TAR MARCHE, I – sentenza 02.12.2023 n. 793
PRINCIPIO DI DIRITTO
“costituisce principio ormai consolidato (cfr., ex plurimis, Cons. Stato, Sez. VI, n. 1413/2015 e nn. 1388 e 856 del 2012, nonché Sez. III, n. 4105/2014; Sez. IV, n. 4135 e n. 1609 del 2013) quello secondo cui “per mobbing, in assenza di una definizione normativa, si intende normalmente una condotta del datore di lavoro o del superiore gerarchico, complessa, continuata e protratta nel tempo, tenuta nei confronti di un lavoratore nell’ambiente di lavoro, che si manifesta con comportamenti intenzionalmente ostili, reiterati e sistematici, esorbitanti od incongrui rispetto all’ordinaria gestione del rapporto, espressivi di un disegno in realtà finalizzato alla persecuzione o alla vessazione del lavoratore, tale che ne consegua un effetto lesivo della sua salute psicofisica. Ne deriva che, ai fini della configurabilità della condotta lesiva del datore di lavoro, va accertata la presenza di una pluralità di elementi costitutivi, dati dalla molteplicità e globalità di comportamenti a carattere persecutorio, illeciti o anche di per sé leciti, posti in essere in modo miratamente sistematico e prolungato contro il dipendente secondo un disegno vessatorio; l’evento lesivo della salute psicofisica del dipendente; il nesso eziologico tra la condotta del datore o del superiore gerarchico e la lesione dell’integrità psicofisica del lavoratore; la prova dell’elemento soggettivo, cioè dell’intento persecutorio; [omissis]
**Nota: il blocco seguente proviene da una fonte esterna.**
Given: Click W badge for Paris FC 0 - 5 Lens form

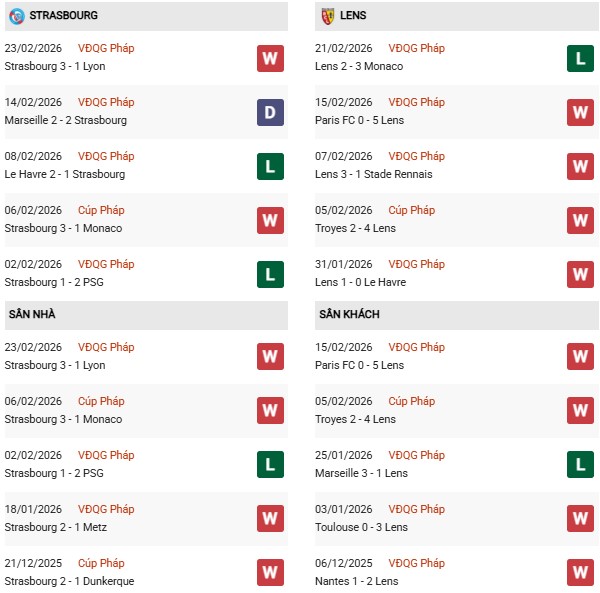Looking at the screenshot, I should coord(581,112).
La configurabilità del mobbing richiede, quindi, sotto il profilo soggettivo, una strategia unitaria, in attuazione della quale il datore di lavoro deve realizzare “una molteplicità di comportamenti di carattere persecutorio, illeciti o anche leciti se considerati singolarmente, posti in essere in modo miratamente sistematico e prolungato contro il dipendente con intento vessatorio” (cfr., ex multis, Cons. Stato, Sez, II, n. 4671/2022 e n. 862/2021 e l’ulteriore giurisprudenza di questo Consiglio e della Corte di cassazione ivi richiamata).
[…]
Come affermato dalla Sezione, occorre a tal fine il riscontro di un elemento psicologico della condotta non semplicemente colposo ma doloso, cosicché “in caso di denunziato mobbing si può ritenere sussistente l’illecito solo se si accerti che l’unica ragione della condotta è consistita nel procurare un danno al lavoratore, mentre bisogna escluderlo in caso contrario, indipendentemente dall’eventuale prevedibilità e occorrenza in concreto di simili effetti. […] (Consiglio di Stato sez. II, 19/12/2022, n. 11050).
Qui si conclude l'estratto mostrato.